**Records supplied**
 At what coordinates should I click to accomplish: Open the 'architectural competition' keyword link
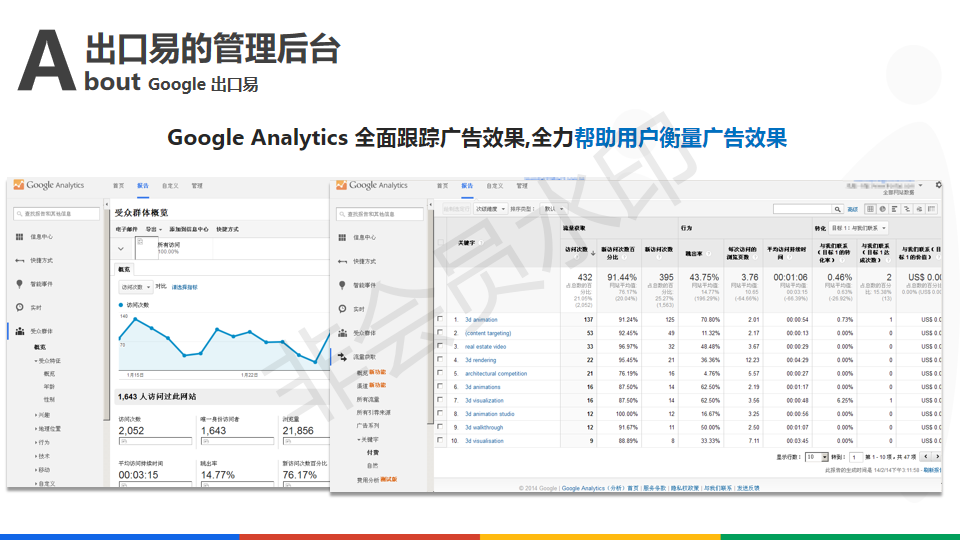495,374
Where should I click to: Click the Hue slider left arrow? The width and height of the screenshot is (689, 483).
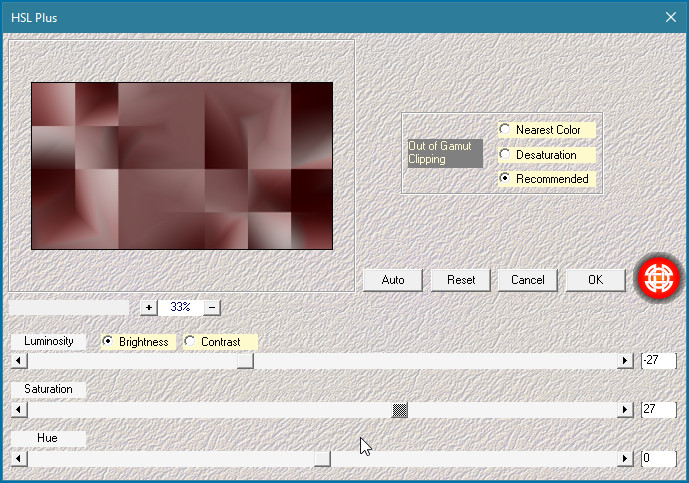[17, 458]
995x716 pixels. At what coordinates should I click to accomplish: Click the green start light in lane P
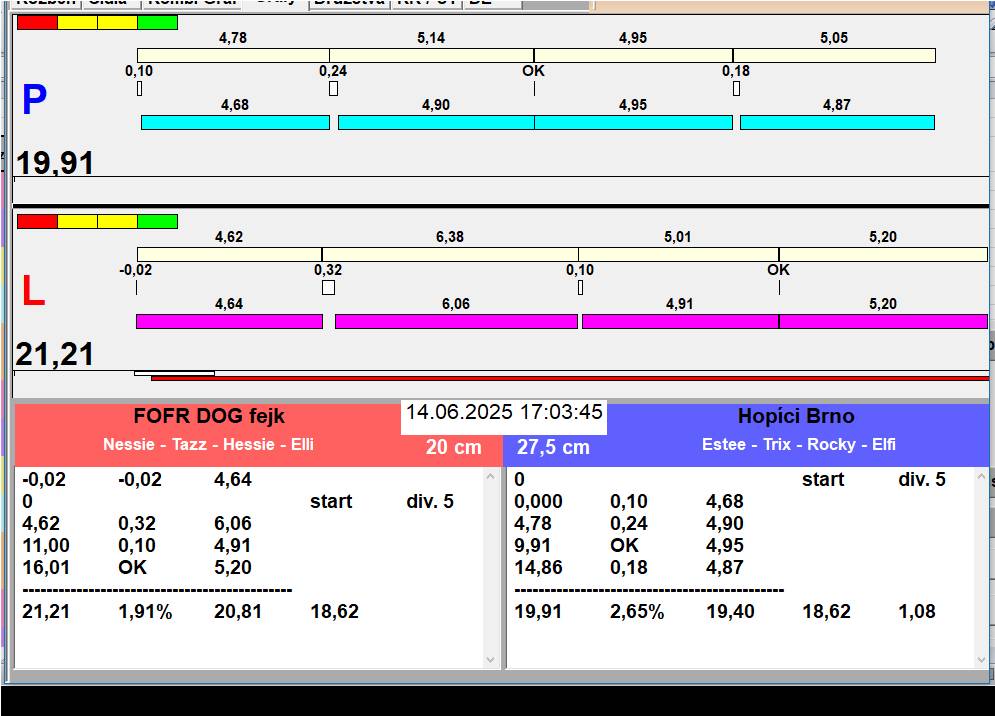(x=157, y=22)
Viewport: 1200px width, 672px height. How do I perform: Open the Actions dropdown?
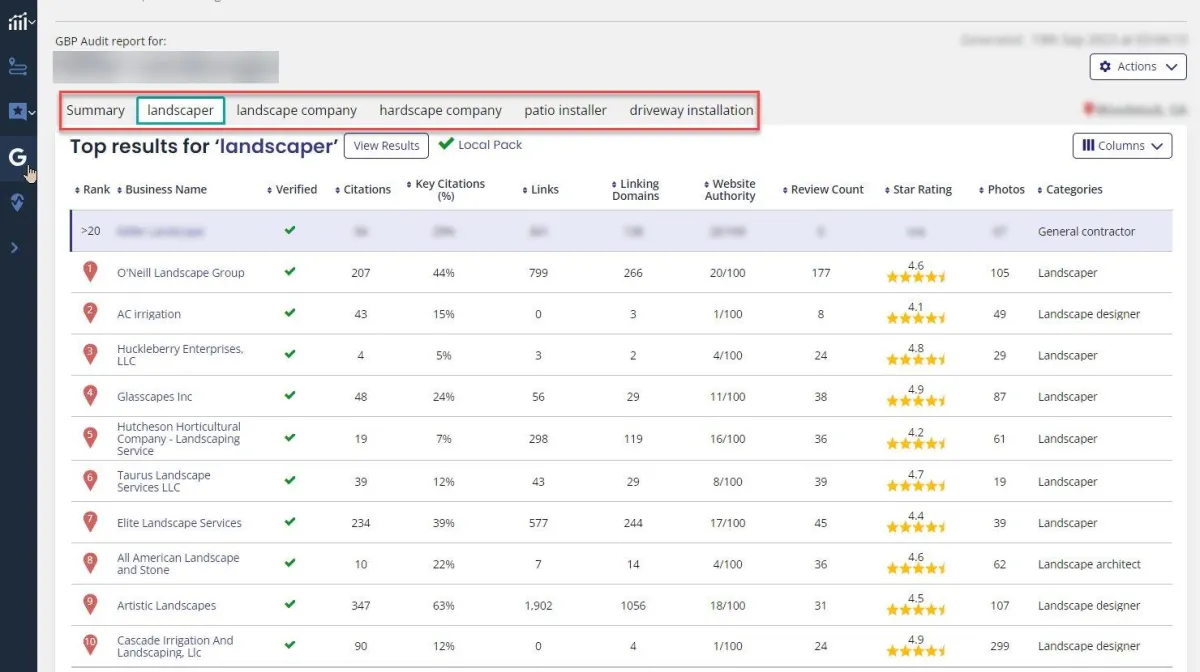click(x=1137, y=67)
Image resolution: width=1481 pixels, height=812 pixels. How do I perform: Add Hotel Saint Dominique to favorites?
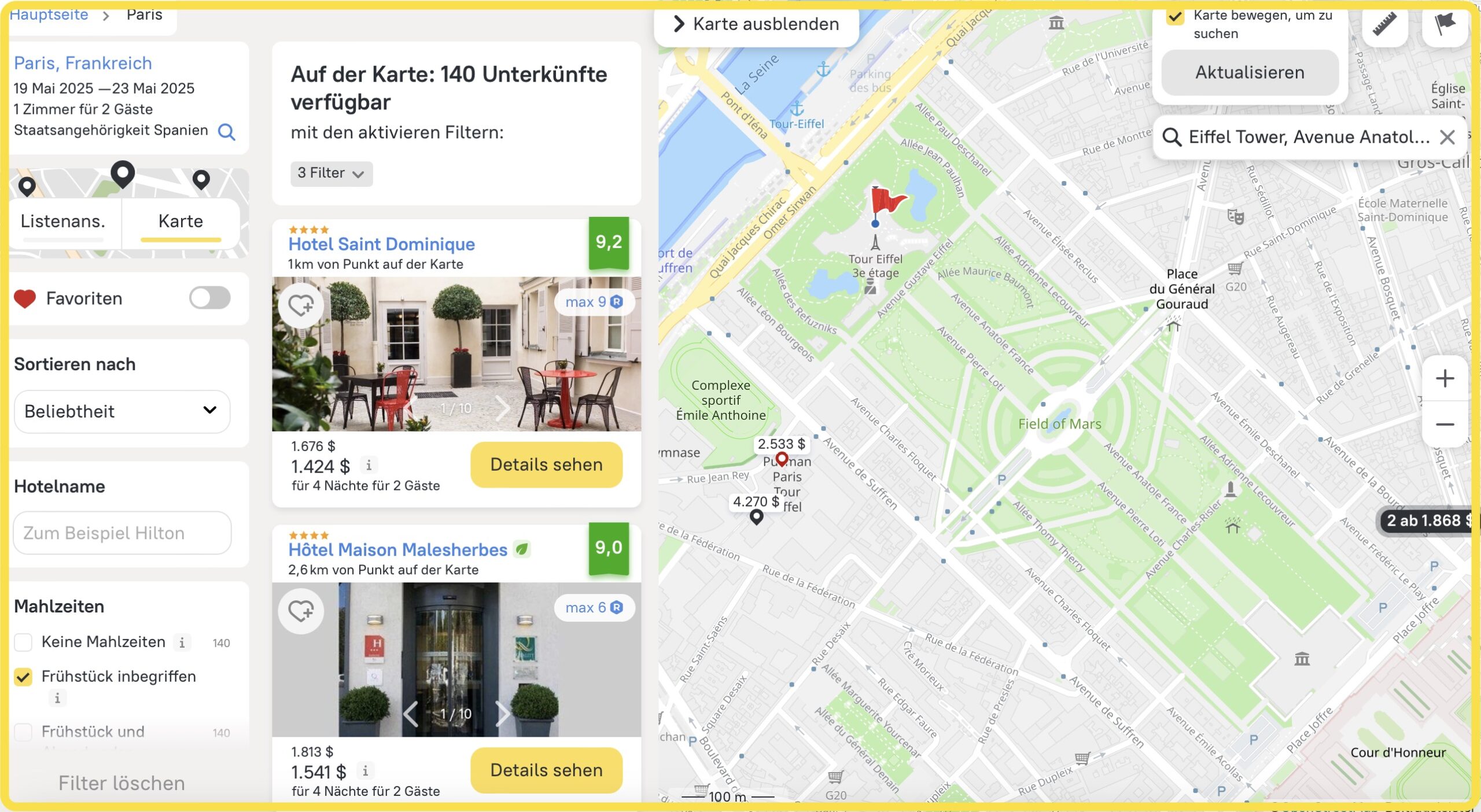pyautogui.click(x=301, y=305)
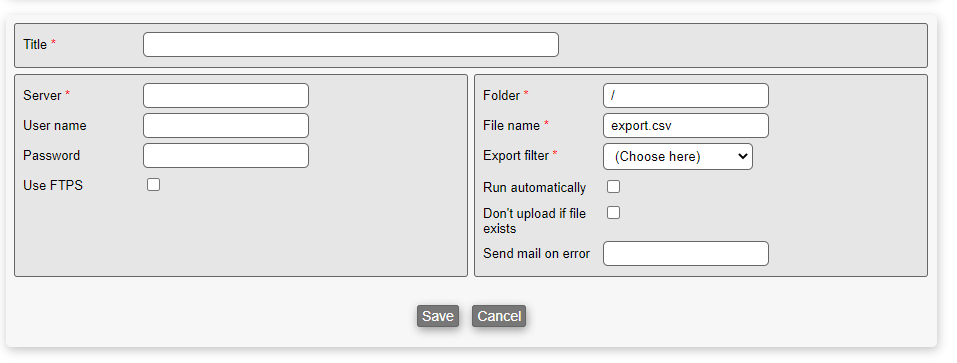This screenshot has height=363, width=957.
Task: Open the Export filter dropdown
Action: point(678,156)
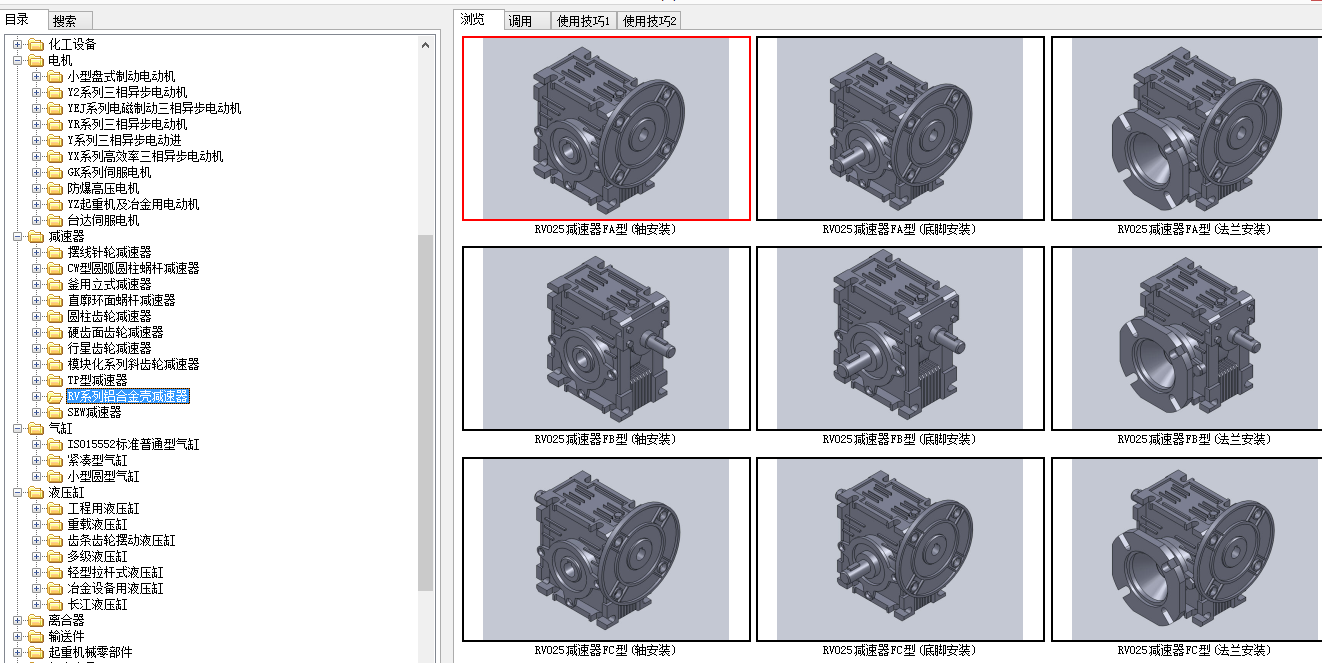Expand the TP型减速器 subfolder
Screen dimensions: 1322x663
pos(36,380)
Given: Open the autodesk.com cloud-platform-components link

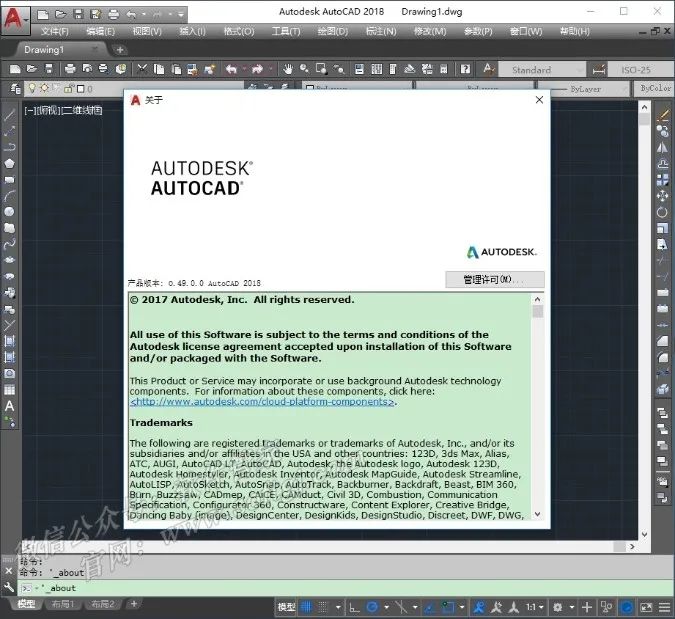Looking at the screenshot, I should point(262,402).
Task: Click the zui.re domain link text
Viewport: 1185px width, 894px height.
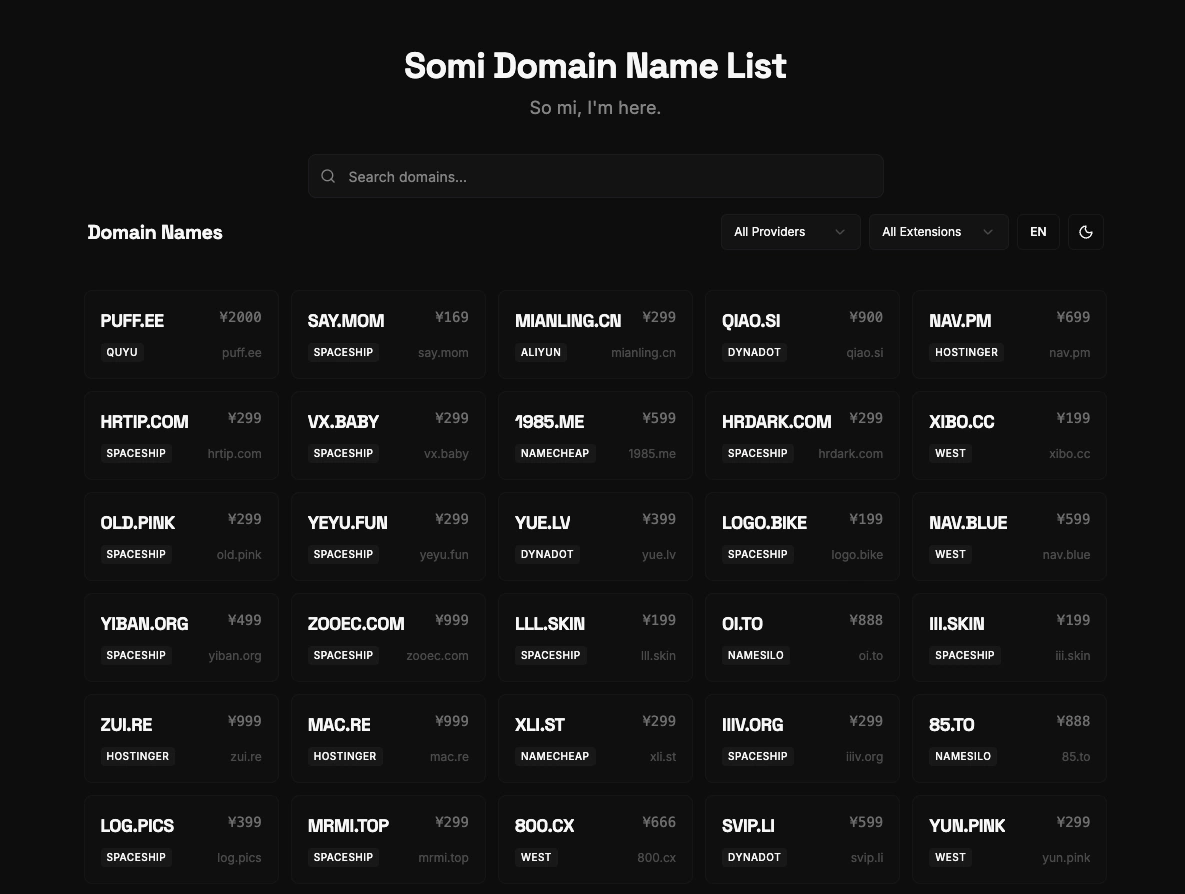Action: pyautogui.click(x=246, y=757)
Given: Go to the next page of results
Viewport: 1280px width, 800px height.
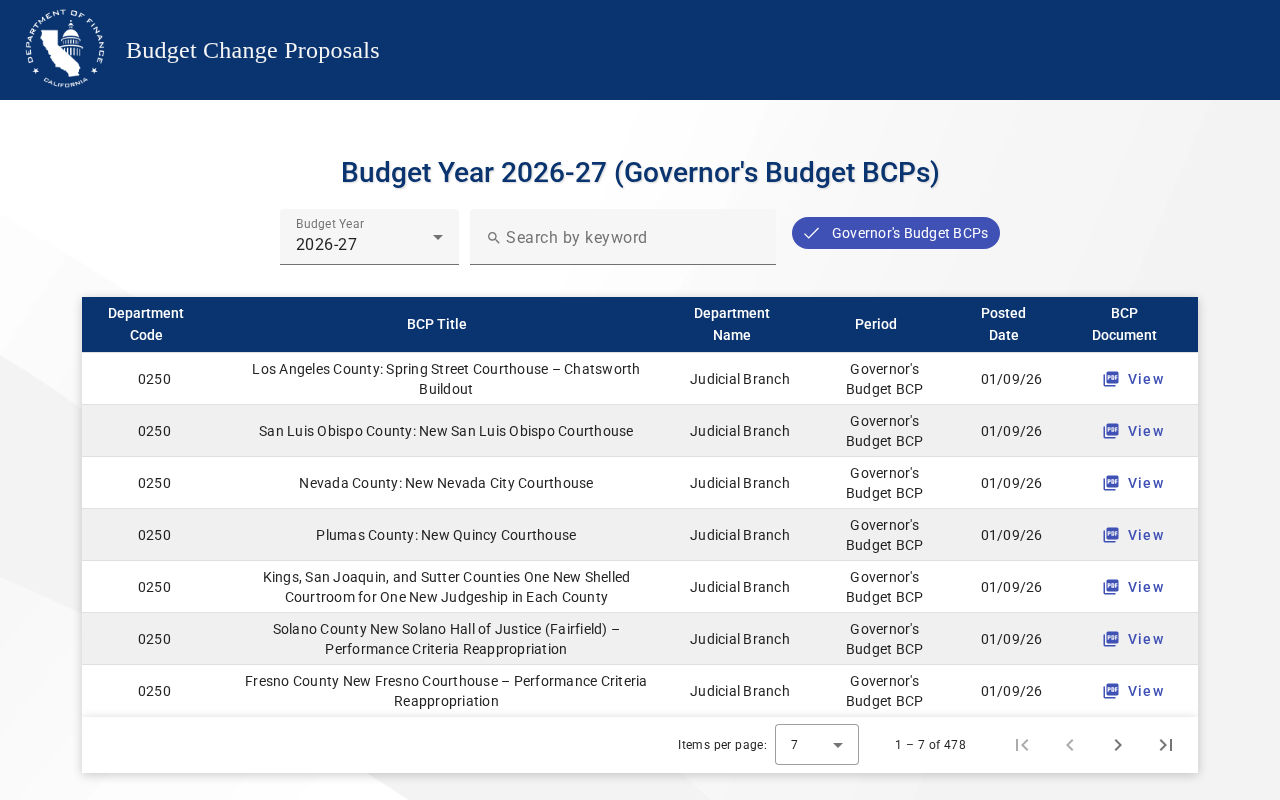Looking at the screenshot, I should point(1118,745).
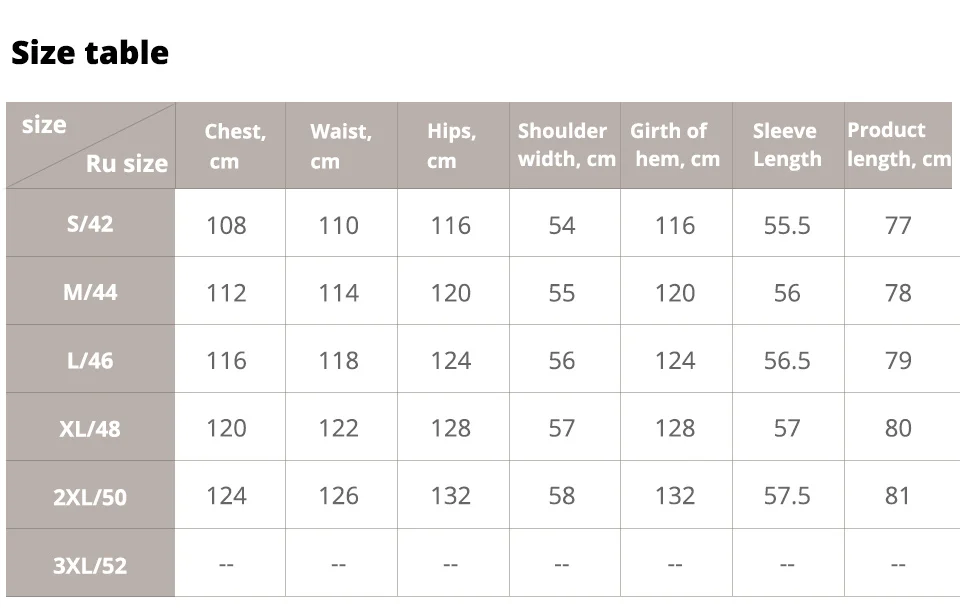Select the M/44 size row label
This screenshot has width=960, height=614.
[x=90, y=291]

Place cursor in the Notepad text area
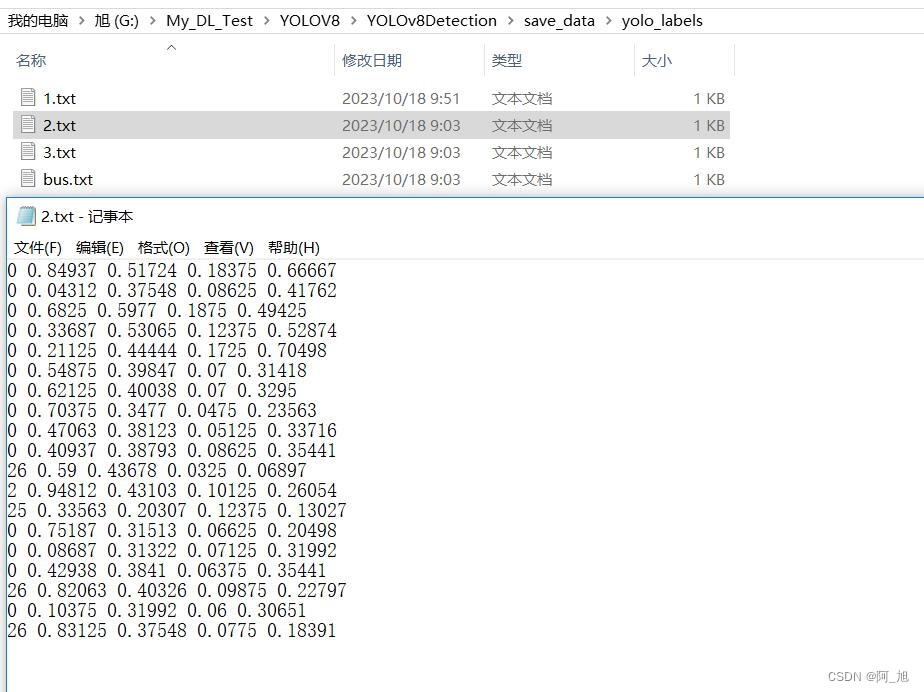point(466,475)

**How to complete this task**
Copy exactly, and only, the lines running from the one containing "Viewport: 1280px width, 800px height." through the final line of the data, and omit the pictures.

**Your response**
Viewport: 1280px width, 800px height.
Looking at the screenshot, I should point(1118,745).
Select the M/44 size row label
This screenshot has width=960, height=614.
[x=90, y=291]

Place cursor in the Notepad text area
point(466,475)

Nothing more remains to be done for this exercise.